* What to produce: Within the listing below, how many lines hold "result"? Reply with that number and no other text.

Start of Input data

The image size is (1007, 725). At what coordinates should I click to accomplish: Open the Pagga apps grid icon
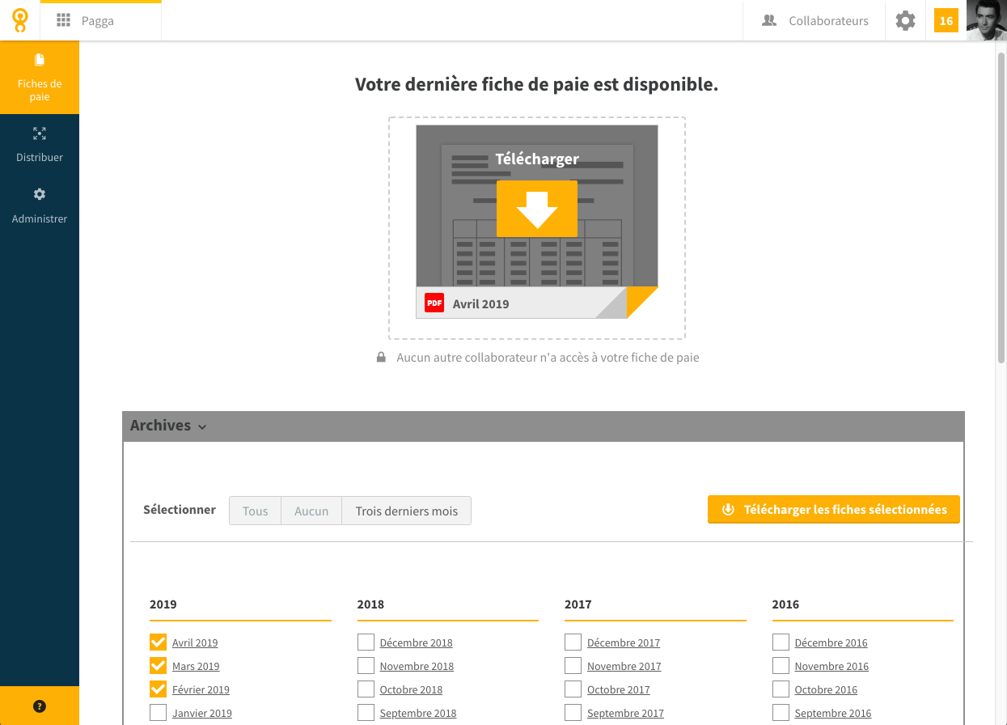tap(64, 21)

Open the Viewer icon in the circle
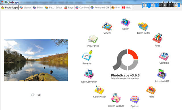(x=107, y=26)
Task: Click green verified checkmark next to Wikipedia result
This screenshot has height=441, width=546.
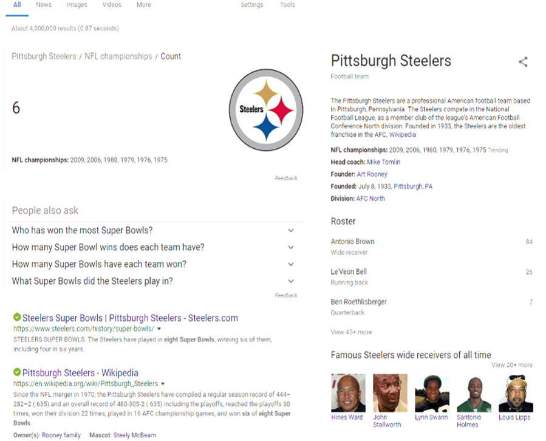Action: tap(17, 372)
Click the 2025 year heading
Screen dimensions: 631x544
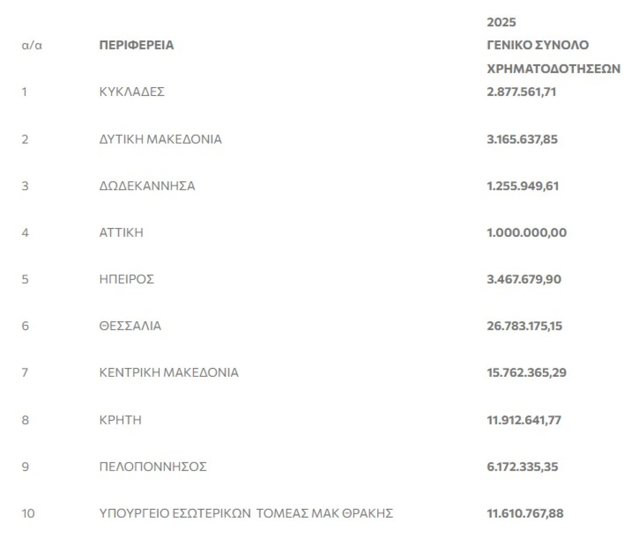[501, 22]
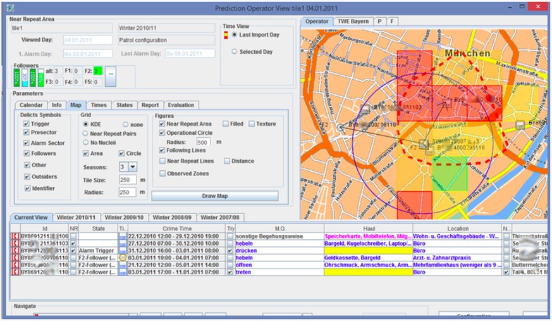Uncheck the Trigger delict symbol checkbox
This screenshot has width=552, height=321.
click(27, 124)

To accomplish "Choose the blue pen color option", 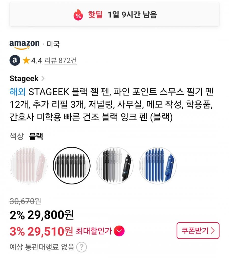I will click(158, 165).
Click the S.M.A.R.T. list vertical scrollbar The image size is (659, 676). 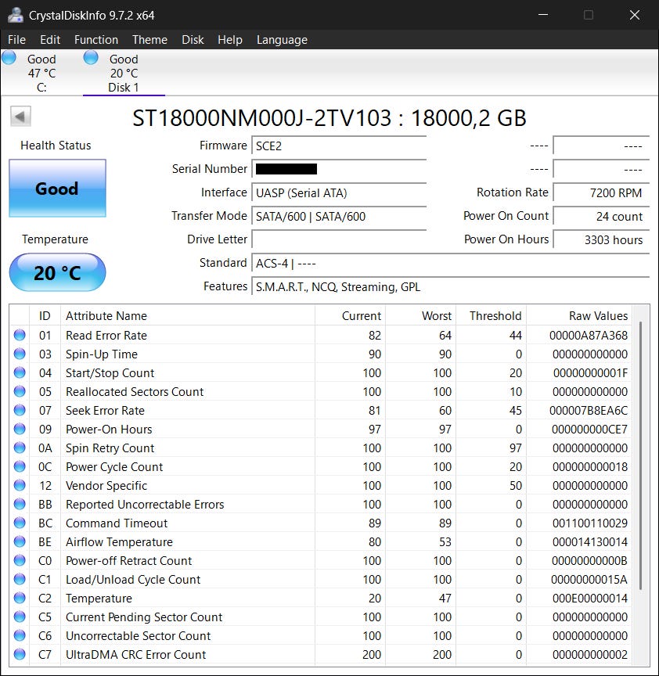(x=642, y=454)
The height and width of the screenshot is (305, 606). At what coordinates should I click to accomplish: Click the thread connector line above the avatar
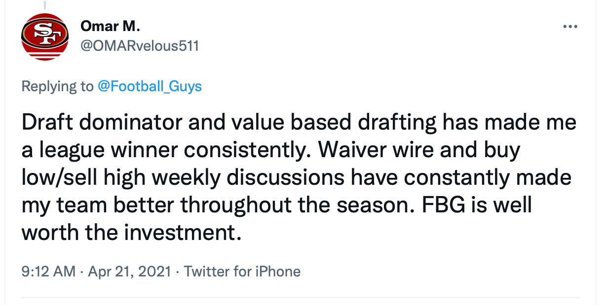point(45,5)
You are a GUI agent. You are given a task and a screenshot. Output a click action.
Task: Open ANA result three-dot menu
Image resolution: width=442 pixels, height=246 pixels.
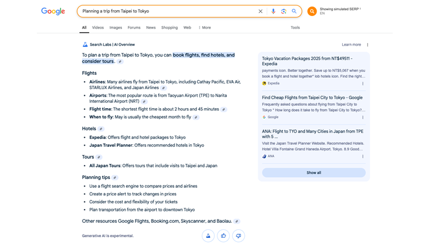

End of Input data

* Response area: 2